Em uma conversa, descobri que precisava ler Entre os vândalos, de Bill Buford, jornalista que viveu como autêntico hooligan do Manchester United e depois transformou sua experiência em livro-reportagem. Torcedor eu já era, e havia decidido cursar jornalismo. Claro que fiquei empolgado. Queria a obra imediatamente, mas mal sabia o quanto demoraria para consegui-la.

Comecei a busca quando estava no primeiro ou segundo colegial. Frustrei-me, estava esgotado. Seria exagero dizer que visitei quase todos os sebos de São Paulo, mas com certeza entrei em todos pelos que passei em frente: ninguém tinha o maldito livro. De tempos em tempos, mandava e-mail para a Companhia das Letras. Minha esperança não era que republicassem Entre os vândalos apenas por minha causa, mas que achassem um mísero exemplar perdido na editora. Não rolou.

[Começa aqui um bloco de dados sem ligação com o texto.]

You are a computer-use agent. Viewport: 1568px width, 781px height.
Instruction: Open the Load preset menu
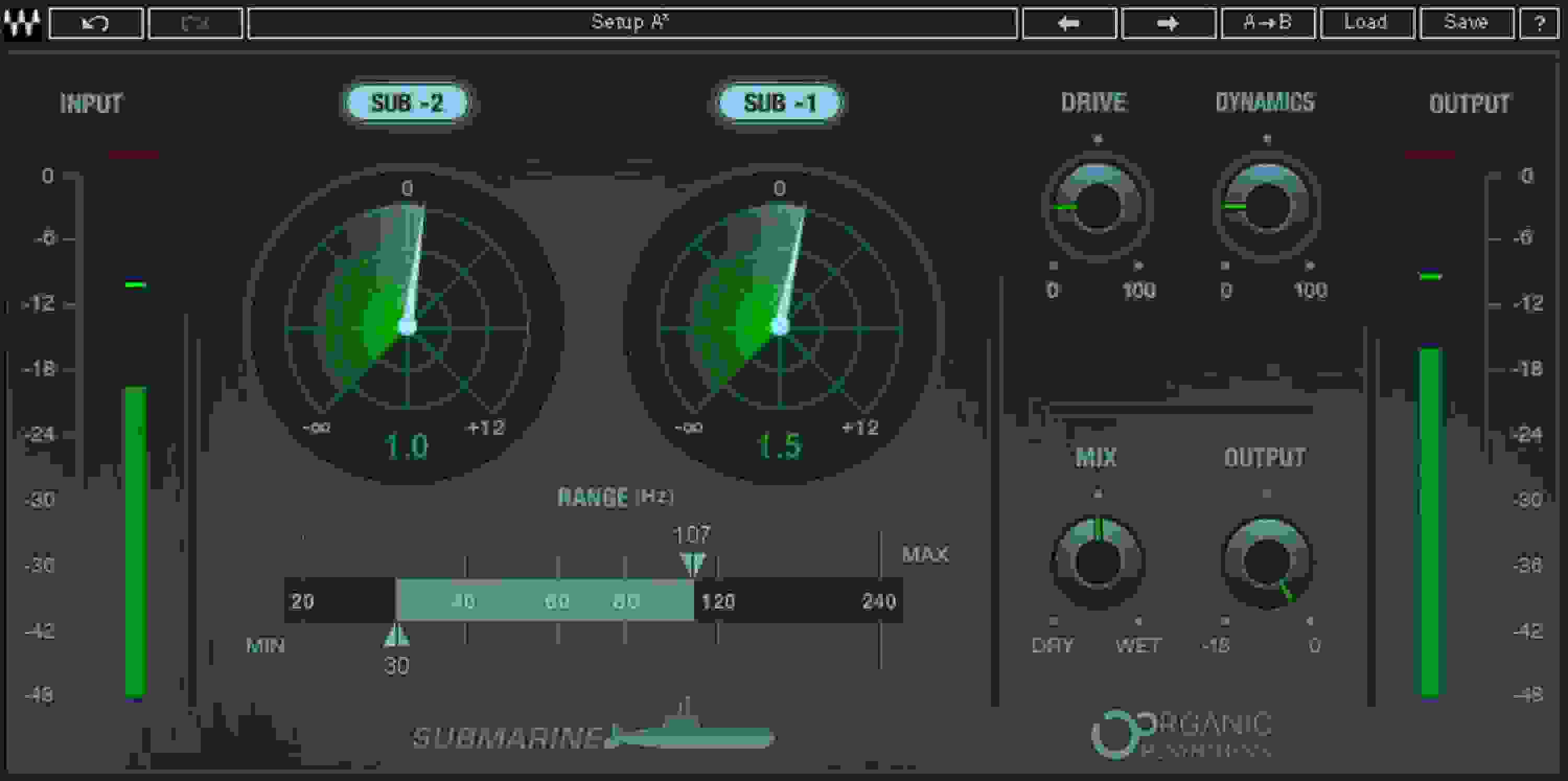coord(1368,23)
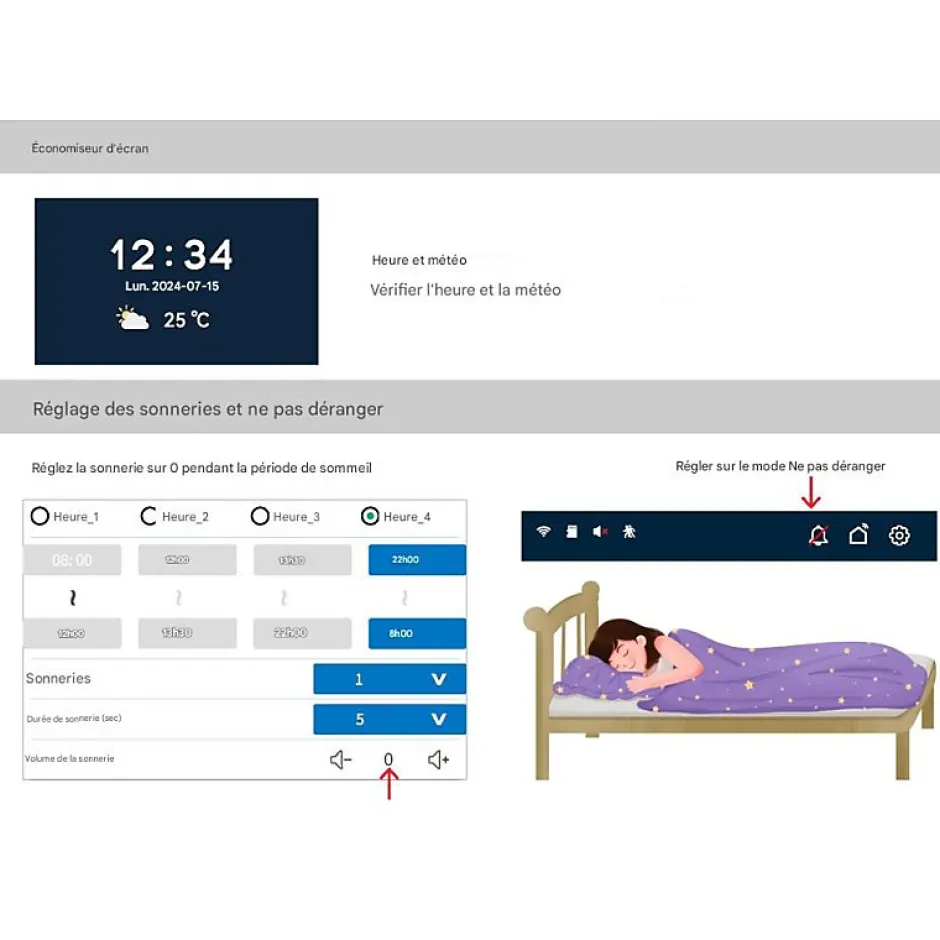Select the Heure_2 radio button
The height and width of the screenshot is (940, 940).
[x=149, y=516]
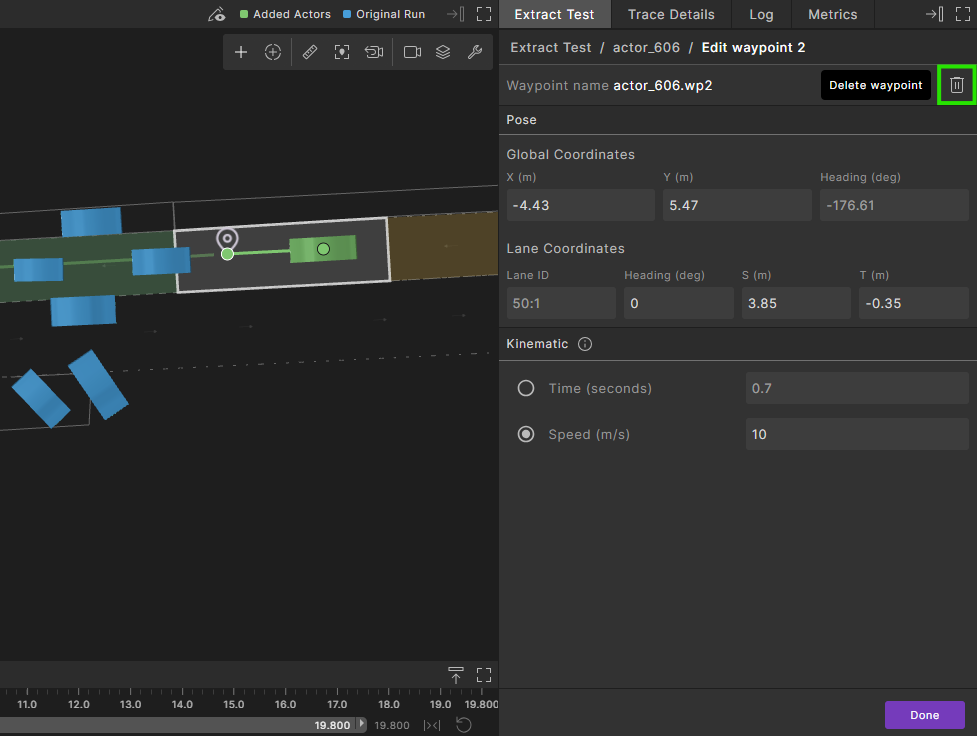Click the dashed circle plus icon
Viewport: 977px width, 736px height.
273,52
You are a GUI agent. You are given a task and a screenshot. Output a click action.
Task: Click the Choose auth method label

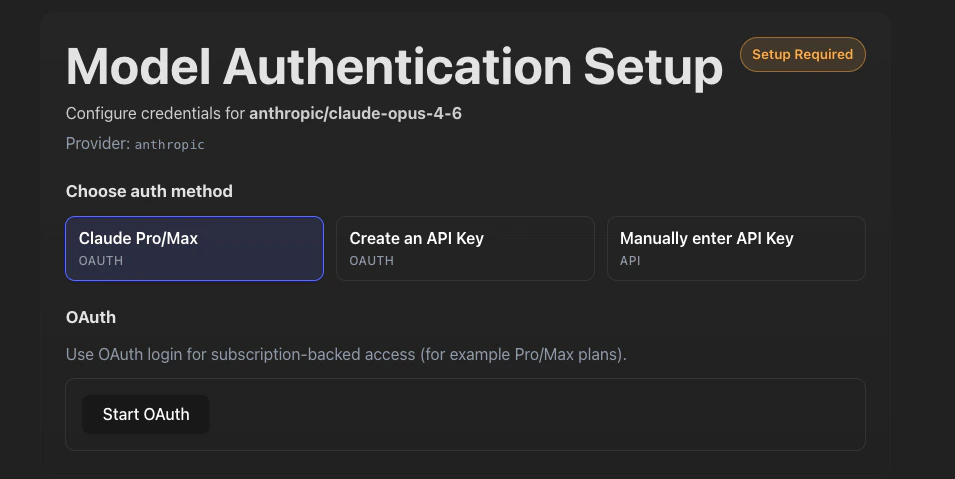149,191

Foi no segundo ou terceiro ano da faculdade que descobri o Estante Virtual. Finalmente uma nova chance se abria. Pelo que tinham me dito, seria impossível não achar alguma obra no site. Mentira, já não achei algumas, mas felizmente três exemplares de Entre os vândalos estavam à venda. Comprei de um sebo em Bauru, era o que estava mais próximo de São Paulo. Virou o meu livro de estimação.

Alguns anos depois, finalmente a Companhia das Letras republicou a obra. Confesso que até hoje, sempre que esbarro com algum exemplar na livraria, tenho vontade de comprá-lo. É estranho vê-lo ali, fácil, à disposição.

2.

Estávamos reunidos em umas dez pessoas. Discutíamos particularidades e rumos de um dos livros que estou escrevendo. O lugar era uma mistura de sala de estar e biblioteca. Logo interrompemos o papo para almoçar.

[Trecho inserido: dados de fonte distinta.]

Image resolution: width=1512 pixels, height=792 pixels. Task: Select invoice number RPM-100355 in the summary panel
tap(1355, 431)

Nosso anfitrião é um grande colecionador. Dentre suas coleções, a de livros é uma das proeminentes. Enquanto pessoas se serviam de quiches e copos de água, aproveitei para dar uma olhada nos exemplares que estavam enfileirados nas prateleiras. Pouca coisa me chamou a atenção.

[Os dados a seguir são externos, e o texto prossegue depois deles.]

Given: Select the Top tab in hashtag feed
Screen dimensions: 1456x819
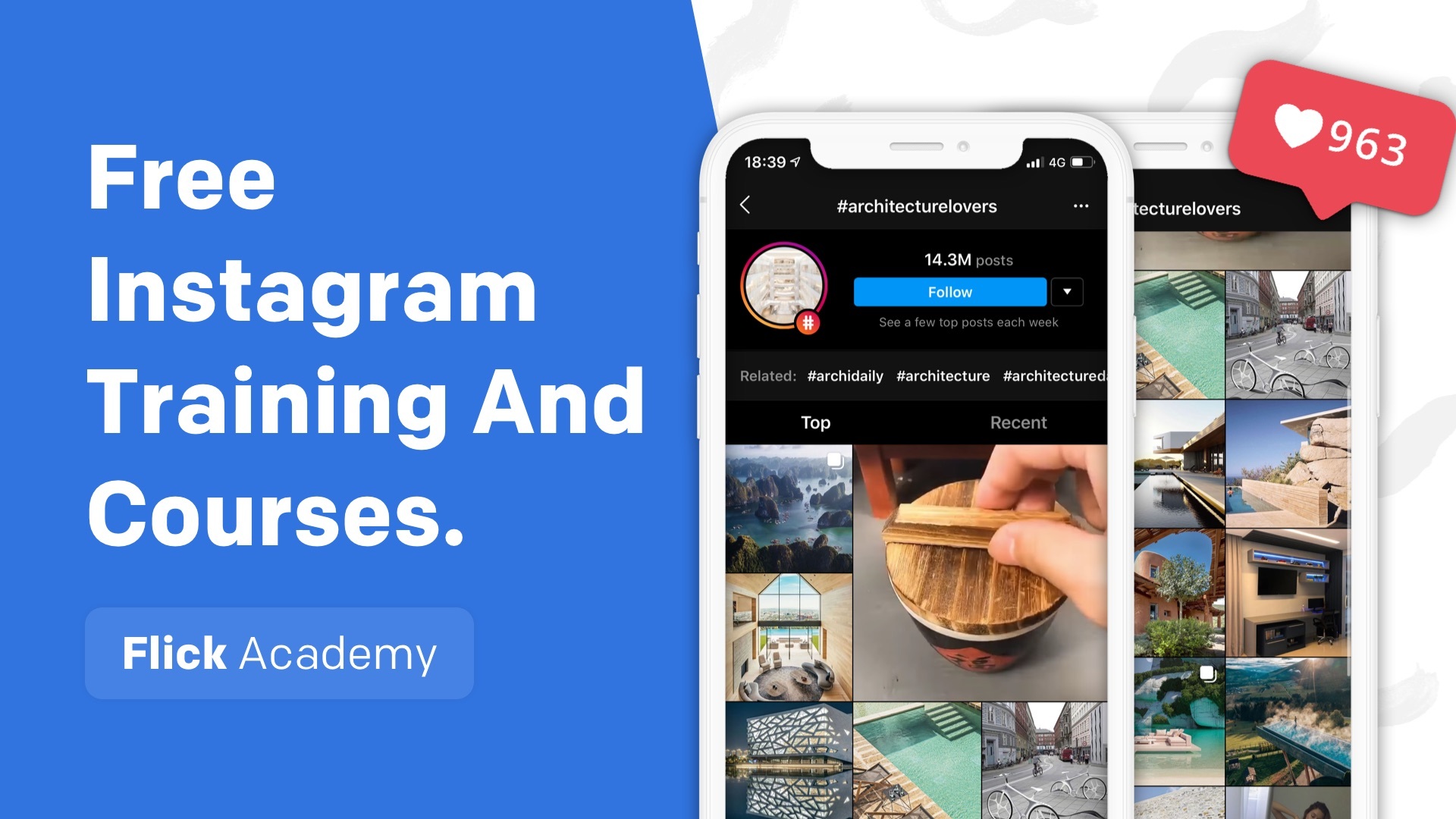Looking at the screenshot, I should pyautogui.click(x=815, y=421).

Sentamos, almoçamos, falamos amenidades e partimos para o café e a sobremesa. Ficamos todos de pé, rodando pelo espaço. Voltei às prateleiras e, enfim, um volume realmente me atraiu. Aliás, não só a mim, mas aos que me acompanhavam também. Indiscutivelmente, tínhamos ali uma preciosidade que nos maravilhava. Logo o anfitrião puxou uma mesa embutida à estante, pegou o livro e cuidadosamente abriu para que nós o admirássemos. Não tinha nome, mas o importante era sua data: 1492.

Ao vê-lo, fiquei momentaneamente paralisado, mas poderia jamais ter outra chance de me relacionar com um Matusalém daqueles. Abdiquei da compostura que a reunião pedia. Só ver o livro não bastava. Toquei, peguei, acariciei e, finalmente, levantei o livro e meti o nariz o mais próximo possível das suas páginas — precisava saber quais cheiros trazia do século 15.

Não senti grandes coisas, mas ao menos não espirrei.

Saí de lá surpreso: como uma raridade daquelas estava ali, sem proteção alguma, à mercê de uma xícara de café voadora ou de uma colher que erre a boca e derrube pavê sobre suas centenárias páginas?

3.

Sempre precisamos organizar minimamente nossos livros. Na parte de cima da minha estante ficam as obras, digamos, técnicas. Um pouco abaixo estão as de não-ficção. Já mais perto do chão, ficção, e, na mais baixa das prateleiras, livros sobre futebol — não o Entre os vândalos, que está em não-ficção —, música, livros que escrevi, enfim, um apanhado de tudo o que sobrou.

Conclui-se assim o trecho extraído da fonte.